- _YOUR TASK_:
This exercise calls for an exact transcription. Set down every record below.

- _THE RECORDS_:
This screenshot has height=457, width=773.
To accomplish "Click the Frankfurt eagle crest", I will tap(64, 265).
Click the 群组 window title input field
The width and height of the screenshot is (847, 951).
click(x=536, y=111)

- _SOLUTION_:
This screenshot has height=457, width=773.
To accomplish "Click the Frankfurt eagle crest", I will tap(64, 265).
Click the 群组 window title input field
The width and height of the screenshot is (847, 951).
click(x=536, y=111)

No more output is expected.